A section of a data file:
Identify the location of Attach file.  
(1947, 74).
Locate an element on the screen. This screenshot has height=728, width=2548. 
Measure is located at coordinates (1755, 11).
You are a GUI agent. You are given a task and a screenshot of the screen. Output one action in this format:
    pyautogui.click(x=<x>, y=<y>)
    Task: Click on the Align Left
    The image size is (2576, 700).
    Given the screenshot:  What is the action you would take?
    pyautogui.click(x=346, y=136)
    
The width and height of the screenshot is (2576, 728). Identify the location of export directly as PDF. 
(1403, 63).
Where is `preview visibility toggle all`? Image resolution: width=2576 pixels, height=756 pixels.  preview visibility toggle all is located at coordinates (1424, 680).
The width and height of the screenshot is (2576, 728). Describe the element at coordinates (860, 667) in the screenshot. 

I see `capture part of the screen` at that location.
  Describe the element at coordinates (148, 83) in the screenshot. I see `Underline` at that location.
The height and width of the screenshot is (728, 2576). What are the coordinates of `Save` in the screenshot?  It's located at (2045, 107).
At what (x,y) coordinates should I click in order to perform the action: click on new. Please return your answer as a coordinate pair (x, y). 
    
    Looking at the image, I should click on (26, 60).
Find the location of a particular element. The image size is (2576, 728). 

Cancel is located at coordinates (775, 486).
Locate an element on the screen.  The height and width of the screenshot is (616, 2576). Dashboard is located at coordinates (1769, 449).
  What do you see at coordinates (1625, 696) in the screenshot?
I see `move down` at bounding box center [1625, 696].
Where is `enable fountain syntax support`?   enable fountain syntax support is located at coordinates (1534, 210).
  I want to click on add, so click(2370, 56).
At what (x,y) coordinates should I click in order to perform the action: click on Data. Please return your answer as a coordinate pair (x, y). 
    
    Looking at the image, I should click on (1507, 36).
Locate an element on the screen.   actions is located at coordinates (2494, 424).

| Aim of the task |
Please reproduce, word for word, the lines of the data above that run from the line containing "You are a GUI" through the line containing "pyautogui.click(x=346, y=136)", including both of those lines.

| Output of the exercise |
You are a GUI agent. You are given a task and a screenshot of the screen. Output one action in this format:
    pyautogui.click(x=<x>, y=<y>)
    Task: Click on the Align Left
    The image size is (2576, 700).
    Given the screenshot:  What is the action you would take?
    pyautogui.click(x=346, y=136)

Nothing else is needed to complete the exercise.